As part of their Memory and Forgetting series, the Humanities Center has hosted and will continue to host some amazing guests this academic year. Our November guest was none other than Pulitzer Prize-winner Laurel Thatcher Ulrich, a historian, women’s studies scholar, and professor at Harvard.

ulrich

Thatcher gave a vibrant lecture called “Curiosities: Histories through Odd Things,” which was as much about the history of human curiosity as the history of the tortilla! Museums have been a part of our culture since the 16th century, when they were merely “strange collections” and “cabinets of curiosity.”

Curiosity is the key here. It is, after all, the simple desire to know more, and so it is the root of education itself. With her students, Thatcher conducted a project in which they pillaged the various libraries and collections at Harvard to accumulate 269 thought-provoking “tangible objects,” which they then presented together in an exhibition. The students researched the history behind each of these objects. Thatcher’s prime example was a preserved, labeled, slightly-torn tortilla. The questions were: Where did this tortilla come from? Why did someone consider it worth preserving in Harvard’s library? In short, what is its story?

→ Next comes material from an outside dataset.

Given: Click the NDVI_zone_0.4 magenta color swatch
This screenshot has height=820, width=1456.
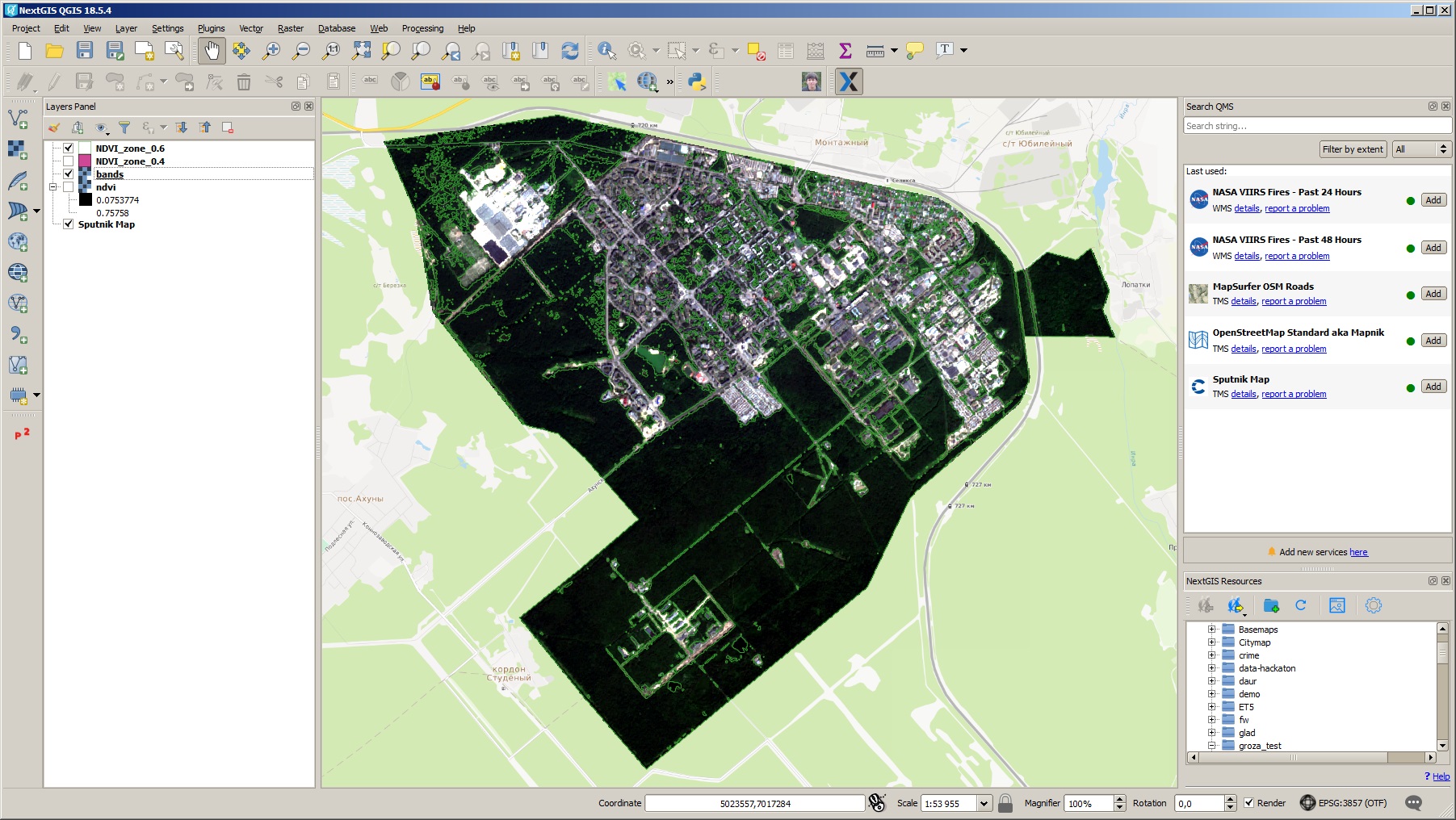Looking at the screenshot, I should 85,161.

Thatcher was able to uncover this story, and she presented it to the captivated audience here at the University of Rochester. The takeaway was this: Every thing has a history. If you are curious about the things around you, the world becomes more interesting and more complex. And this can have ramifications (in the case of the tortilla) in everything from civil rights to health habits.

As an added note, Thatcher pointed out that it is not strange to think someone had a good reason to collect a tortilla, or strange to want to study its history years later. But it would be improper to put one on display today as an example of some exotic or mystical foodstuff. Historians must be careful not to exotify the things they study, or write them off as either bizarre or mundane.

On a parting note, Thatcher urged everyone in the audience to go to a museum, especially a historical museum, sometime soon. She also encouraged everyone to explore the expansive archives and special collections Rochester students and faculty have at their disposal. So I extend these challenges to you. And if you come here, Rochester is an especially good place to study women’s literature!